At first, police began investigating Deem's disappearance as a suicide, thinking he shot himself by the river and that the water carried his body away. But, according to the warrant, police are now suspicious that Deem might still be alive and on the run somewhere.

UPD Lt. Justin Hoyal said they don't have enough to rule out that theory. At the scene where the shotgun was discovered, there was no blood, tissue or bone fragments that would usually be present in a suicide-by-shotgun scenario.

Also, after securing a warrant to search the car Deem had been driving, police found several receipts from purchases at grocery and hardware stores going back as far as 90 days. Detectives also found a map book in the car, with dog-eared pages for the states of Wyoming, Montana and Idaho. Deem also left behind his wallet with a temporary driver license and credit cards still inside, according to the warrant.

Hoyal said that investigators also found evidence on Deems's phone that he had been to the same spot by the Jordan River three days before he disappeared. Hoyal also noted that Kaysville Police are the ones actively investigating the missing person report on Deem. The only thing UPD is concerned about is what happened by the river on May 12.
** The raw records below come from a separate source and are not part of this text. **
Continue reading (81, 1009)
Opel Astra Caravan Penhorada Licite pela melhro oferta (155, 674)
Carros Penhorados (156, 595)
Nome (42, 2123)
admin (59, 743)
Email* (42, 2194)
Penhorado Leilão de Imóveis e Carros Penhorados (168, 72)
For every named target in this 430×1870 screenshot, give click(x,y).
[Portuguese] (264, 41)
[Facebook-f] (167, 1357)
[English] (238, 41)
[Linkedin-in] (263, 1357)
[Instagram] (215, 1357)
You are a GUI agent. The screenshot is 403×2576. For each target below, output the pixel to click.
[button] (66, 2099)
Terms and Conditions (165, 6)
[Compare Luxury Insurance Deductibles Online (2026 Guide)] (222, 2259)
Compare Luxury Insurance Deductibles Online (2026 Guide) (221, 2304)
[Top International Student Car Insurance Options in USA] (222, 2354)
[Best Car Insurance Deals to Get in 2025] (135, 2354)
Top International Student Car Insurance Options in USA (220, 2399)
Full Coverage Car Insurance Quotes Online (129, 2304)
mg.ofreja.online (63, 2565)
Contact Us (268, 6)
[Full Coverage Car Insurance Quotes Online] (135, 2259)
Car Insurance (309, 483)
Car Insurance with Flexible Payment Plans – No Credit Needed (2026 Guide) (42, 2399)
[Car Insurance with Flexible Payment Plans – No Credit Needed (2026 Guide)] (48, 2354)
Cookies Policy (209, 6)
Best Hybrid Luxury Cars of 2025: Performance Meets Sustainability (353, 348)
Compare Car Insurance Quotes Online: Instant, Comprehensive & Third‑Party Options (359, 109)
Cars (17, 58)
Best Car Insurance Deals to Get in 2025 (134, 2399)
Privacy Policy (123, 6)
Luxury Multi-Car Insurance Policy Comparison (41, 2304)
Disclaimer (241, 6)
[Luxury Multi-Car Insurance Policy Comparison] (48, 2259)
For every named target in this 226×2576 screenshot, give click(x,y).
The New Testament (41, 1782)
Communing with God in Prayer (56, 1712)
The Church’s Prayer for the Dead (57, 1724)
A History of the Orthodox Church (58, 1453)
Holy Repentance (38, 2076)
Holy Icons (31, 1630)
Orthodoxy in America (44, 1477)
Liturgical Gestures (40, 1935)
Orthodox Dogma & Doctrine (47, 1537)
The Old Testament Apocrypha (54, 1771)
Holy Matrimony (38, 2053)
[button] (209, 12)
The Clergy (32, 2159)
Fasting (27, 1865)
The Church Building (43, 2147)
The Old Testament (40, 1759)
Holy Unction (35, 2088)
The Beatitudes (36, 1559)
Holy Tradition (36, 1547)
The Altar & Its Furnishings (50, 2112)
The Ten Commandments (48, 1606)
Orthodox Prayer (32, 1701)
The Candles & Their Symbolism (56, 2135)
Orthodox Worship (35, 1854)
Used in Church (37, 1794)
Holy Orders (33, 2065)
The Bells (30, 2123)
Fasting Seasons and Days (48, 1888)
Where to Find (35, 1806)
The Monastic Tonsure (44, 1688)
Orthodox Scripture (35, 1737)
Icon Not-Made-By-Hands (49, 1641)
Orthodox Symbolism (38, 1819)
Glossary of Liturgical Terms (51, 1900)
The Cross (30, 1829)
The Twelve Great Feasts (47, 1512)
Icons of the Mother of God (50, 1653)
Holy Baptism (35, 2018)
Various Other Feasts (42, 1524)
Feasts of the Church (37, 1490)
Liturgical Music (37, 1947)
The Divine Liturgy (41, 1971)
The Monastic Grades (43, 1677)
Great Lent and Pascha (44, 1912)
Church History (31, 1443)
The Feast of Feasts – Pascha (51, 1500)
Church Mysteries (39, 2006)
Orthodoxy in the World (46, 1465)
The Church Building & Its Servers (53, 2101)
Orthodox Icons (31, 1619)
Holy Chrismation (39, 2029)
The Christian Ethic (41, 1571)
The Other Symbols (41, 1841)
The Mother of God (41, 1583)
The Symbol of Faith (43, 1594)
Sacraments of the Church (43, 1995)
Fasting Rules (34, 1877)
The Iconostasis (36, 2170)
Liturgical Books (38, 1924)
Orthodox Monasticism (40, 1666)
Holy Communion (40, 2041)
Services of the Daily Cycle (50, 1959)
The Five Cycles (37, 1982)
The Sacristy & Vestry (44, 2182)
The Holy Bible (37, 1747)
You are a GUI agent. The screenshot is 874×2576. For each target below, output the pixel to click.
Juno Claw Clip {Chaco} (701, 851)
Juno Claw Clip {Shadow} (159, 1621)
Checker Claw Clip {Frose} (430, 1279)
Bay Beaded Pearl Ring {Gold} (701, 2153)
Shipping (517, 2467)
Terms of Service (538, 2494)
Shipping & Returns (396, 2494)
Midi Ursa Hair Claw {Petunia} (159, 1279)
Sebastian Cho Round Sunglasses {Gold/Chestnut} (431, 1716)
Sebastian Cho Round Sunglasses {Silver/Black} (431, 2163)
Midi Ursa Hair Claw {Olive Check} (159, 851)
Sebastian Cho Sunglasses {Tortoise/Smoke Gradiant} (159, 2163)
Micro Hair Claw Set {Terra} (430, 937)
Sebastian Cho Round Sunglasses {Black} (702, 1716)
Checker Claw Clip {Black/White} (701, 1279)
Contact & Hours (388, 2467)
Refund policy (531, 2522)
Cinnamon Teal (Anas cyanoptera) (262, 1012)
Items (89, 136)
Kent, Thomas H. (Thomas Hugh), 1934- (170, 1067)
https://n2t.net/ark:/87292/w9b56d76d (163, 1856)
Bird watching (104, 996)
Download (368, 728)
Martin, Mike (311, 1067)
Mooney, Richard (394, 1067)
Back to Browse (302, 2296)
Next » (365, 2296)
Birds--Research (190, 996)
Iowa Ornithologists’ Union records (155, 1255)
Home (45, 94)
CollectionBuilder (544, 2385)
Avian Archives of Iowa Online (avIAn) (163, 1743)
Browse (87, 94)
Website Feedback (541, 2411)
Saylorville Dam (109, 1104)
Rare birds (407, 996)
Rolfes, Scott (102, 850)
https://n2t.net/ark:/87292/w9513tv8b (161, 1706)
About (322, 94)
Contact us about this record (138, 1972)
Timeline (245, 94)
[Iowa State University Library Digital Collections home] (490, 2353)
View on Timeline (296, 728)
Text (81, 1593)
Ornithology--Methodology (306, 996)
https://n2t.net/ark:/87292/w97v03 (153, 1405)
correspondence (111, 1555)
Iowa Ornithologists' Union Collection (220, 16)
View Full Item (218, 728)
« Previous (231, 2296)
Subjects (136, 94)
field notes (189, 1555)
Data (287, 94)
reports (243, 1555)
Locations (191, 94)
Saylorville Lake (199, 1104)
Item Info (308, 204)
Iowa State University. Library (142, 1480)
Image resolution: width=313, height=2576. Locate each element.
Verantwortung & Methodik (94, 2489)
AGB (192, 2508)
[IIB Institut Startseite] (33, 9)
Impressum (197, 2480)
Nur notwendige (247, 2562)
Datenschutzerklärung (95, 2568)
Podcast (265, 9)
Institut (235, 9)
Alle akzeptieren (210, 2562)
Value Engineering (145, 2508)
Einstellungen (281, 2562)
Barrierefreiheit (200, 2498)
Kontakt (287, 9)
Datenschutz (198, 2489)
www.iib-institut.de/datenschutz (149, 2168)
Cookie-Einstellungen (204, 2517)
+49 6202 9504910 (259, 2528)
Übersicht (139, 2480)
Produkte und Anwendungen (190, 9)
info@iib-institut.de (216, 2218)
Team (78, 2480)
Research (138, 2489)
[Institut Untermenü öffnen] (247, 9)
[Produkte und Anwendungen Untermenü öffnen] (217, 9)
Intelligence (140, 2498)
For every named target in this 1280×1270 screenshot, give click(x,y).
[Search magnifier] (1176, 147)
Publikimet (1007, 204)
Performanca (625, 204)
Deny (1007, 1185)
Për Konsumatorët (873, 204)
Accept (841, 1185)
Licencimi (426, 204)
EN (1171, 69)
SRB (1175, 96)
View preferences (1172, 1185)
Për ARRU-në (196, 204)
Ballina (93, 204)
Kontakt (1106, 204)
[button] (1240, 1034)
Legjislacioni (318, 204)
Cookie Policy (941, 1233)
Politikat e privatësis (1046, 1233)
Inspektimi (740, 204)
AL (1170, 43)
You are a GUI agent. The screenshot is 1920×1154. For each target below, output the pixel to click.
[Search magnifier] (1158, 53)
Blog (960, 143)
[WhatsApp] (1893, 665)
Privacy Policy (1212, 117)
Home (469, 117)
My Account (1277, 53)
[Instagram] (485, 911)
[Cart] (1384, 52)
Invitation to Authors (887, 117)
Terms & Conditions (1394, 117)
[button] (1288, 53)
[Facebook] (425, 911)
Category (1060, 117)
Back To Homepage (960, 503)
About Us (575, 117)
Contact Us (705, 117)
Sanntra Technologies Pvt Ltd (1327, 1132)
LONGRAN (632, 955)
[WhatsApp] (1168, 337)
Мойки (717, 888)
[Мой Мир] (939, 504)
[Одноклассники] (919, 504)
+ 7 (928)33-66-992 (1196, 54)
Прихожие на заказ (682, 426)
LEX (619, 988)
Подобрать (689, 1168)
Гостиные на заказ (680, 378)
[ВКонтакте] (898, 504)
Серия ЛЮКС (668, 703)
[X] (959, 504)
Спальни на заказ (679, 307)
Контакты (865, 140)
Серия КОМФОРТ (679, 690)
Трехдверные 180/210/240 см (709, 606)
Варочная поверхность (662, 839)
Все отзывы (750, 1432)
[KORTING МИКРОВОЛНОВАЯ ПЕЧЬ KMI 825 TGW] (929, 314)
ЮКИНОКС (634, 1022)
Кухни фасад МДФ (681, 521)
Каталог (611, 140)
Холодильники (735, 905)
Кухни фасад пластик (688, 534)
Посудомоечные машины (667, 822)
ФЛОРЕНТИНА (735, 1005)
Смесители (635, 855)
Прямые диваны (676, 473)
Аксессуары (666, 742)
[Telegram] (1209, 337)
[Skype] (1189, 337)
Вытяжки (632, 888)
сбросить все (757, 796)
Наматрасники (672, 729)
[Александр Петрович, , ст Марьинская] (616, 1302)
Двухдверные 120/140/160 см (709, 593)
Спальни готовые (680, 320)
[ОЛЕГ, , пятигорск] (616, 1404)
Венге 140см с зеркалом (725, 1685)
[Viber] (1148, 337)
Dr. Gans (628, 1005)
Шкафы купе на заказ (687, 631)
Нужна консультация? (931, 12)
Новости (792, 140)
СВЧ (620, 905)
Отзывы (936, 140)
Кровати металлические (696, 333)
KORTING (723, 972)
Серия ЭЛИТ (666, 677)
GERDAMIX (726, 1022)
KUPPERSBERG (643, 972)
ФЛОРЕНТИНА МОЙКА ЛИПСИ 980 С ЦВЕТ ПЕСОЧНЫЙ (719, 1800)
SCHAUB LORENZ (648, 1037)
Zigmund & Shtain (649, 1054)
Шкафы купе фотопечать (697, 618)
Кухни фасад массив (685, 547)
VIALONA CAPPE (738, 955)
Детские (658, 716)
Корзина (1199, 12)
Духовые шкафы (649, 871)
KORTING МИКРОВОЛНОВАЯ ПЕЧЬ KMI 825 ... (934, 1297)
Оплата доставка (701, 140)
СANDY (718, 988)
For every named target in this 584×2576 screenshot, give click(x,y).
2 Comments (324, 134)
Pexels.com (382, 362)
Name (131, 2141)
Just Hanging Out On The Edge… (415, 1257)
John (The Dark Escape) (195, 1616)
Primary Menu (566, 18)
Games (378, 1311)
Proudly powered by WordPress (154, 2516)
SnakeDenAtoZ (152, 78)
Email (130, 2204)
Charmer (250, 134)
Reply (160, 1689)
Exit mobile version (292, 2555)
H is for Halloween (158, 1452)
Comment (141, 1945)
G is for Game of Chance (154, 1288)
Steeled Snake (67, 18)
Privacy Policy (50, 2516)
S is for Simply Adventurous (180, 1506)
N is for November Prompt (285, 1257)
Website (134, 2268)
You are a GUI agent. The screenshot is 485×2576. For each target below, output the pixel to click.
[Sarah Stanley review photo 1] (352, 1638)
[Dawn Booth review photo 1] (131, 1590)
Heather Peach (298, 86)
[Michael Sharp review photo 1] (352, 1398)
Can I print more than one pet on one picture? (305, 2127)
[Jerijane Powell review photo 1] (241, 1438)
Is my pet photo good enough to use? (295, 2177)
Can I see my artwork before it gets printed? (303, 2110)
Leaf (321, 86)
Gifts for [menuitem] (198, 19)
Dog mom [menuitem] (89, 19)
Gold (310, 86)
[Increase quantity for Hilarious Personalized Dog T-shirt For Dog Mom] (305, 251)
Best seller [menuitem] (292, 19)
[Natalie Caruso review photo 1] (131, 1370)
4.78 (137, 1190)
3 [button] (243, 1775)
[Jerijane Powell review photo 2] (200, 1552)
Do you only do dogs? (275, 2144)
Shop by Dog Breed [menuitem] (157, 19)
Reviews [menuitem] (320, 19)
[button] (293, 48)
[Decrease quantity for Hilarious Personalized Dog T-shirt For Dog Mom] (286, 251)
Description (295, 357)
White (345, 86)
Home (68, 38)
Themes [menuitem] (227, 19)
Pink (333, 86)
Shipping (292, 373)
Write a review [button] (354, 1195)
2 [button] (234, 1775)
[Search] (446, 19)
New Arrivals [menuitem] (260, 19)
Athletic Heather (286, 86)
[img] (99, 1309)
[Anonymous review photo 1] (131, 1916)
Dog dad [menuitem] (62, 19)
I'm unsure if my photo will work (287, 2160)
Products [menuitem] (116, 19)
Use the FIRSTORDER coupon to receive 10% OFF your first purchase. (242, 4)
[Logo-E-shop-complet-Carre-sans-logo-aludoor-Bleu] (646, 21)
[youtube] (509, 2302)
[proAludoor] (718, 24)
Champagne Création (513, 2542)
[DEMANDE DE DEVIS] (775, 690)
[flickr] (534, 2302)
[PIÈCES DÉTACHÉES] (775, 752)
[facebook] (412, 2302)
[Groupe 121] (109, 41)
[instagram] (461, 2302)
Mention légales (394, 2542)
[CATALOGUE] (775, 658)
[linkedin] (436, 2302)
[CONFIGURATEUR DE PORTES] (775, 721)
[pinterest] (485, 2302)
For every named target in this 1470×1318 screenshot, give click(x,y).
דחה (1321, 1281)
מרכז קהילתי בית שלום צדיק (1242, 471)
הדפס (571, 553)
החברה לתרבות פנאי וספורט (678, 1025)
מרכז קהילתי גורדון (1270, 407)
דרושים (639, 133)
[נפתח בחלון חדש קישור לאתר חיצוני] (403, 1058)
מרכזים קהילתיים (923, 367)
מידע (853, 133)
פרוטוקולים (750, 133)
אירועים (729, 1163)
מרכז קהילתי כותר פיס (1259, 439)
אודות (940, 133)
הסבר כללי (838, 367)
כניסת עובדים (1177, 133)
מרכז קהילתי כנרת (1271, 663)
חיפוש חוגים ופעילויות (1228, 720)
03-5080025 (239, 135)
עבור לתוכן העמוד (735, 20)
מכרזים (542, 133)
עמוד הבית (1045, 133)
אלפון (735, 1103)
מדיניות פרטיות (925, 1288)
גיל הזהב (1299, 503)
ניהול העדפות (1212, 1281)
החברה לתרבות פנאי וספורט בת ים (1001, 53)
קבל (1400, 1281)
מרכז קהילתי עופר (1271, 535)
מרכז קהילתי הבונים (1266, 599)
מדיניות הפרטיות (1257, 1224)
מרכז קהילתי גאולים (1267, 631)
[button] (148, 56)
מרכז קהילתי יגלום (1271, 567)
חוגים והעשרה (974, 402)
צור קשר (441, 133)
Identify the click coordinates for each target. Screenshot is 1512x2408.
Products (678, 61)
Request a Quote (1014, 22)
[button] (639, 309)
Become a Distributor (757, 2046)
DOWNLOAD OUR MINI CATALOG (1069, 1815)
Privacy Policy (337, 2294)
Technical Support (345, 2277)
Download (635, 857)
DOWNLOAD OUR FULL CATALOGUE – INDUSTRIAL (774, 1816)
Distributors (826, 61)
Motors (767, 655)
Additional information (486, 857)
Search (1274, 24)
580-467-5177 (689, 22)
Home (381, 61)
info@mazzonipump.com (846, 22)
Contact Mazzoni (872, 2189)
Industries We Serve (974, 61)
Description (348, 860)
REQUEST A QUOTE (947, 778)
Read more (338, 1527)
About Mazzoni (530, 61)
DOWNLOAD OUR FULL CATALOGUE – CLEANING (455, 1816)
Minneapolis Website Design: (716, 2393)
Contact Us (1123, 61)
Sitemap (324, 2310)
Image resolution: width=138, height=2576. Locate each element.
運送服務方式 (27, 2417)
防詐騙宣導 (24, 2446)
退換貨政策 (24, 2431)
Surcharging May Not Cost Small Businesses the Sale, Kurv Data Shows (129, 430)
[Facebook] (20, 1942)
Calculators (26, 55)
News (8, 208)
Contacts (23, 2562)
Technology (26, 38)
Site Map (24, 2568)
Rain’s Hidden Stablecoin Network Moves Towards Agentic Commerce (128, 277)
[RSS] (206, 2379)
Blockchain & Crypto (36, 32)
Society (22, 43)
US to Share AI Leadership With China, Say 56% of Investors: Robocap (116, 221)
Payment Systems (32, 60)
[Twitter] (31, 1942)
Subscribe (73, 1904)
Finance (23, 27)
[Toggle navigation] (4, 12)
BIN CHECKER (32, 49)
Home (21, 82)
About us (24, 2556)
"There's not enough evidence that somebody did take their life, and he's missing," Hoyal said.

Hoyal acknowledged the possibility that Deem could be dead, but investigators still haven't found a body to rule out any other scenario. In mid-July, investigators did find a man's body that washed up at the Jordan River near Draper, but forensic testing confirmed that it was another man.

Last contact • According to Deem's father, his son would have had to plan for a long time to succeed in faking his death, but the circumstances suggested Deem only would have had a motive to leave his life behind in the days before he disappeared.

The last time Douglas Deem spoke to his son was the day before his arrest in Kaysville for not registering as a sex offender. At that time, his son seemed optimistic about the future just a little more than a week before he disappeared. In a plea deal Deem struck in the child pornography case, prosecutors dropped eight of the 10 exploitation charges that after his son's arrest in May, the prospect of another possible prison sentence hanging over him became too much. That's when Douglas Deem thinks his son decided to end his life, something Deem had attempted twice before.

Deem's father said it's hard to know exactly why police would think his son might still be alive, mostly because he and his wife aren't kept in the loop.

"The only thing we've been told is that it's suspicious," Douglas Deem said.

It seems the courts still believe that Deem is alive. After failing to appear for his June 3 sentencing, a district judge in Davis County reset the hearing to July 8. When Deem didn't show up a second time, the judge issued a no-bail warrant for his arrest. Deem is also wanted on a separate no-bail warrant for not making his court date on his charge of failing to register as a sex offender.